The space agency, however, has recklessly overlooked Michael Bay’s ingenious idea of training oil drillers to become astronauts. Nor will the NASA nerds follow the director’s advice of blasting the rock with a nuclear bomb. Instead, they want to smack it with a spacecraft.
Life disregarding art
Smaller asteroids frequently strike Earth, but most burn up in the atmosphere before they reach our planet’s surface.
That doesn’t mean we have nothing to fear, however. Just try telling the dinosaurs that space rocks aren’t dangerous. You can’t — because they were wiped out by an asteroid around 66 million years ago. I’m sorry you had to find out this way.
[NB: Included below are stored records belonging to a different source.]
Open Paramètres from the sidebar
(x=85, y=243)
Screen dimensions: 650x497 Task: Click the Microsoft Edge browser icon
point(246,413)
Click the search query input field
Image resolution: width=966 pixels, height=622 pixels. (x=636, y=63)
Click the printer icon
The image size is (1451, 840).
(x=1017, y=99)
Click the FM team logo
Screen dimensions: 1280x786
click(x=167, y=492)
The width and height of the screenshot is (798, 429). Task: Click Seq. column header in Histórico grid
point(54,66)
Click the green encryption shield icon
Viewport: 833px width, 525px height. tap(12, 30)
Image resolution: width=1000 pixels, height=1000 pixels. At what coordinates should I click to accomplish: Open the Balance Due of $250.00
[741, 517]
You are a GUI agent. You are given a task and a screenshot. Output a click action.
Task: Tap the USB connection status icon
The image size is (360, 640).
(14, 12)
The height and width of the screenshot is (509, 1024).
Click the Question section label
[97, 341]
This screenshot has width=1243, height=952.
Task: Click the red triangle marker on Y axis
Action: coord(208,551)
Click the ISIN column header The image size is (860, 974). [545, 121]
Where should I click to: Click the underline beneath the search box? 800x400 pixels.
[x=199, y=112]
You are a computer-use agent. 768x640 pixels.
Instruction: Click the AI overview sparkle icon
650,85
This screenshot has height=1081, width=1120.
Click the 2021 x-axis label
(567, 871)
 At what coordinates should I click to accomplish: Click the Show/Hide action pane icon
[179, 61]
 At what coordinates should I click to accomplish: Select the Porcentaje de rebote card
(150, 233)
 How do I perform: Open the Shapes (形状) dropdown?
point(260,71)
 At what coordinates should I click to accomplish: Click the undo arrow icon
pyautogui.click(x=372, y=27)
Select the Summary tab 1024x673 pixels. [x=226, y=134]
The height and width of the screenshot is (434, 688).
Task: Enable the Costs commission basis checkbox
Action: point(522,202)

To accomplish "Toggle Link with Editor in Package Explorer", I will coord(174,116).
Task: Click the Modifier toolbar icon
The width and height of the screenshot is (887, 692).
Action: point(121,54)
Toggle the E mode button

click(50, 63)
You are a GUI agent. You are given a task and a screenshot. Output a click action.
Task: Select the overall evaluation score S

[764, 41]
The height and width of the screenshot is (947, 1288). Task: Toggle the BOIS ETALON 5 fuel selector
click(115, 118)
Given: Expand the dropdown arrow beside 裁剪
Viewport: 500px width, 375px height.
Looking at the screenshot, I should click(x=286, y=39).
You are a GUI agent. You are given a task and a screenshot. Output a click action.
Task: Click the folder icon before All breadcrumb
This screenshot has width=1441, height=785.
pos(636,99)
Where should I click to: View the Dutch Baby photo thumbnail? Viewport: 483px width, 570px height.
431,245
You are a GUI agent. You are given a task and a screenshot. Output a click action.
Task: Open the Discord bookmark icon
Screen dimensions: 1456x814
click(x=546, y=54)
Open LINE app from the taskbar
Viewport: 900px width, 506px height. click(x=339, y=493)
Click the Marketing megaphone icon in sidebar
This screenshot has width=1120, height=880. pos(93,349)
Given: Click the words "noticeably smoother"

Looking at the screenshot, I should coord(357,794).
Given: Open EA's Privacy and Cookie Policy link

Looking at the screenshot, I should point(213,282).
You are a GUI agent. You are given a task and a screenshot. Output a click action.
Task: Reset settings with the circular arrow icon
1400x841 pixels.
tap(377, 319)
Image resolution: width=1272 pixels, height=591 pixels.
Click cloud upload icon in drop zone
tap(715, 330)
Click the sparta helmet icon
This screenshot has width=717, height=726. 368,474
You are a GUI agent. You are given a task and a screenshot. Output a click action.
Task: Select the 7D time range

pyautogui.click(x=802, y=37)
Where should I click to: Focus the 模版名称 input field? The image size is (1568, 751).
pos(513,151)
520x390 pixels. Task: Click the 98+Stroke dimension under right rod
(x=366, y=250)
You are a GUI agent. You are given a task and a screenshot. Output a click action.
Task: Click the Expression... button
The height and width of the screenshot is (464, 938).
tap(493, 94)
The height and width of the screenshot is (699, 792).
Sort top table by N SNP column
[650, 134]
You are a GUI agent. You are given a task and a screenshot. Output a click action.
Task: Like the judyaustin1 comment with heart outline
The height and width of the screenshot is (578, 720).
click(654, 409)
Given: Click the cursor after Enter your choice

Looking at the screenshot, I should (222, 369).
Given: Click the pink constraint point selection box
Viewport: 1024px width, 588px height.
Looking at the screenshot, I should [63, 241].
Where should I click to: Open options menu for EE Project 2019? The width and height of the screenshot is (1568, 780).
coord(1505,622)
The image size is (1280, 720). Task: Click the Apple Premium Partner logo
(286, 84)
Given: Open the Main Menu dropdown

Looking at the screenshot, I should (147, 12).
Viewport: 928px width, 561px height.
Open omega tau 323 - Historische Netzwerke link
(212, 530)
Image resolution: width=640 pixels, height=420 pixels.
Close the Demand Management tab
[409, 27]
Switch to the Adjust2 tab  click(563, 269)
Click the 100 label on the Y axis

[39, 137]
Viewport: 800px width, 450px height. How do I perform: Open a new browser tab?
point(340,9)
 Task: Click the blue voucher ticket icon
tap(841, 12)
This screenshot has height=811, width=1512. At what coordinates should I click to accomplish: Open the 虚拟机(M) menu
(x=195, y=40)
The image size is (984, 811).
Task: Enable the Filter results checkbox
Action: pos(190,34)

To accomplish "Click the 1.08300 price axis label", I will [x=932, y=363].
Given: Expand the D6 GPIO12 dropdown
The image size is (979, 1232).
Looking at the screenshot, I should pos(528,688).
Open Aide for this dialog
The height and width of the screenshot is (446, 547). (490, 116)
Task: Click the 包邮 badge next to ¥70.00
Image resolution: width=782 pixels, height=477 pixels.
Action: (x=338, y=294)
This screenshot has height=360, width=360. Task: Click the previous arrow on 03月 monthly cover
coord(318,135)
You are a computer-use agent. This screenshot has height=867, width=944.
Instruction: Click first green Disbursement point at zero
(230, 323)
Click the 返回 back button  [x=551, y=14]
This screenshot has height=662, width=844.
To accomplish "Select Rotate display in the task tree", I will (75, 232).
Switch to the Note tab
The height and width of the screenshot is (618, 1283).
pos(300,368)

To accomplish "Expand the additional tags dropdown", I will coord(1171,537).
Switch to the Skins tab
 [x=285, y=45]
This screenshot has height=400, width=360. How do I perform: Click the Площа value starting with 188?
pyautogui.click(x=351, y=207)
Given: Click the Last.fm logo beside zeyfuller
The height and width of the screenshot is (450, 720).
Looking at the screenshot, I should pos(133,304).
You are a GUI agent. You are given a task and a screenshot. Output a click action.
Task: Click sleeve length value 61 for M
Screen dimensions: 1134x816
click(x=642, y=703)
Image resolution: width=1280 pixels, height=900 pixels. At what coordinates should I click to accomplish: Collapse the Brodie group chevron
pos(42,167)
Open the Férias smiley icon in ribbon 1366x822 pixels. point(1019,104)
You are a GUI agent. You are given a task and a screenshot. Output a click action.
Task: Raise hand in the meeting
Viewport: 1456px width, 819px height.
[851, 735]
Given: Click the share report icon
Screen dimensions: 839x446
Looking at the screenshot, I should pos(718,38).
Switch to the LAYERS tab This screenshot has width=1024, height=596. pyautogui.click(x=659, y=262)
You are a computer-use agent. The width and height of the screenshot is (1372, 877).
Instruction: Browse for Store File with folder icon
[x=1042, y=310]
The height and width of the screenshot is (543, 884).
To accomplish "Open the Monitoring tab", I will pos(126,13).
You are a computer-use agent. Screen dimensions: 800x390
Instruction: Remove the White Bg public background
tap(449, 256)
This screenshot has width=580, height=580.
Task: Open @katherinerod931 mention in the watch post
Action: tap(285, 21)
And if you think that asteroid sounded bad, remember that it was only about 10 km wide. The comet in Armageddon, meanwhile, was “the size of Texas” — around 1,000 km wide. Given Bay’s reputation as a cinematic soothsayer, it’s a relief that NASA is finally taking action.
The agency’s mission, superbly acronymized as DART (Double Asteroid Redirection Test), will test a novel method of averting future collisions.
“DART will be the first demonstration of the ‘kinetic impactor’ technique in which a spacecraft deliberately collides with a known asteroid at high speed to change the asteroid’s motion in space,” said Lindley Johnson, NASA’s Planetary Defense Officer, who will presumably play the role of Billy Bob Thornton.
The spacecraft will launch aboard a SpaceX Falcon 9 rocket from Vandenberg Space Force Base in California. It will then zero in on its target: the asteroid moonlet Dimorphos (Greek for “two forms.”)
The spacecraft can direct itself to hit an asteroid at a speed of up to roughly 24,000 kmph. If all goes to plan, the impact will force Dimorphos to change its orbit.
NASA says the asteroid is the ideal target as it presents no threat to Earth. Scientists will also be able to measure changes in Dimorphos’ orbit with ground-based telescopes.
The agency did not, however, reveal why they chose the kinetic impact technique over Bay’s proven H-bomb method. I presume they just didn’t have the director’s $140 million budget.
Show time
DART’s launch window opens at 1:21AM EST on Wednesday — and you can watch the action live.
NASA’s coverage begins at 12:30PM EST (9:30PM PST on Tuesday), on NASA Television, the NASA app, and the agency’s website.
Unlike Armaggedon, the launch is unlikely to be the highest-grossing film of the year. But at least it won’t replicate Bay’s tendency of giving viewers brain damage.